Pirates release crew

Published: 6 Aug 2009

After eight months held as hostages, 11 Indonesian seafarers are returning home.  But concern is spreading in the industry that ransom negotiations are taking too long, Lloyds List reports.

The crew were taken hostage when their tug, the Malaysian-flagged Masindra 7 was finally released last weekend.  Their release follows protracted negotiations between the vessel’s owner, Masindra Shipping, and the pirates who captured it off the Yemen coast on December 16 last year.

Meanwhile unconfirmed reports say a $2.7m ransom payment was parachuted onto the German boxship Hansa Stavanger also this week leading to the release of the vessel and its 24 crew.

Negotiations reportedly broke down several times since the 1,550 teu vessel was first hijacked on April 4 with five Germans, three Russians, two Ukrainians and 14 Filipinos on board.

Lloyds reports talks were fraught after the pirates learned of an aborted attempt in May by Germany’s elite GSG9 special forces to rescue the 1997-built, Liberia-flagged vessel.

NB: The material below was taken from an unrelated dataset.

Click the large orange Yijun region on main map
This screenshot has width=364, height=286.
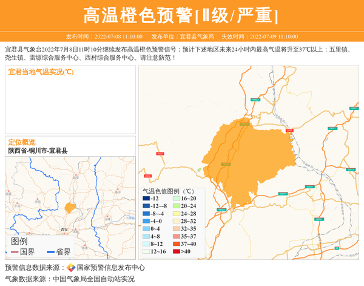pyautogui.click(x=237, y=164)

A total of 10 vessels and approximately 167 crew are still being held hostage in various locations in Somalia.

Meanwhile Tradewinds reports five crew members of Limarko-owned reefer were kidnapped in late-night raid off Nigeria two days ago.

The Maritime Union worked closely with the Australian government in recent months to help develop a national response to combat pirac and armed robbery at sea.

Ministers for Foreign Affairs and Transport announced in June that Australia has strengthened its commitment to international efforts to combat piracy off the Horn of Africa.


International Maritime Bureau figures show that more than 100 ships were attacked and 42 hijacked in the Gulf of Aden and the Somalia region in 2008. 

In February 2009 the minister asked the Inspector of Transport Security, Mr Mick Palmer, a former head of the Australian Federal Police, to undertake a comprehensive inquiry into maritime piracy and armed robbery at sea as it affects Australia.

Mr Palmer is investigating the impact of piracy and armed robbery at sea on Australian registered and international trading ships and on Australian maritime trade more generally.

The Inspector and key members of his team have liaised with a range of senior stakeholders including the Maritime Union of Australia.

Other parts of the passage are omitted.